* _DATA TO USE_:
>> START
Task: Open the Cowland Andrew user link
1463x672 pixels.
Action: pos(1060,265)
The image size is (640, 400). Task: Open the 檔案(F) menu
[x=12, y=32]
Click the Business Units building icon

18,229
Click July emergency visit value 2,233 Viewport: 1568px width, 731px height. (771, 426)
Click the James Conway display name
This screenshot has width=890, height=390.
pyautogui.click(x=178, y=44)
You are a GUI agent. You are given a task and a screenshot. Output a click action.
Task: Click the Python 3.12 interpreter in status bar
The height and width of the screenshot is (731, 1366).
>> END
* _AIM OF THE TASK_: In the lines above, switch every "screenshot" to "screen capture" and leave everything else unchanged.

* _TASK SOLUTION_:
Task: Open the Cowland Andrew user link
1463x672 pixels.
Action: pos(1060,265)
The image size is (640, 400). Task: Open the 檔案(F) menu
[x=12, y=32]
Click the Business Units building icon

18,229
Click July emergency visit value 2,233 Viewport: 1568px width, 731px height. (771, 426)
Click the James Conway display name
This screen capture has width=890, height=390.
pyautogui.click(x=178, y=44)
You are a GUI agent. You are given a task and a screen capture. Output a click action.
Task: Click the Python 3.12 interpreter in status bar
The height and width of the screen capture is (731, 1366).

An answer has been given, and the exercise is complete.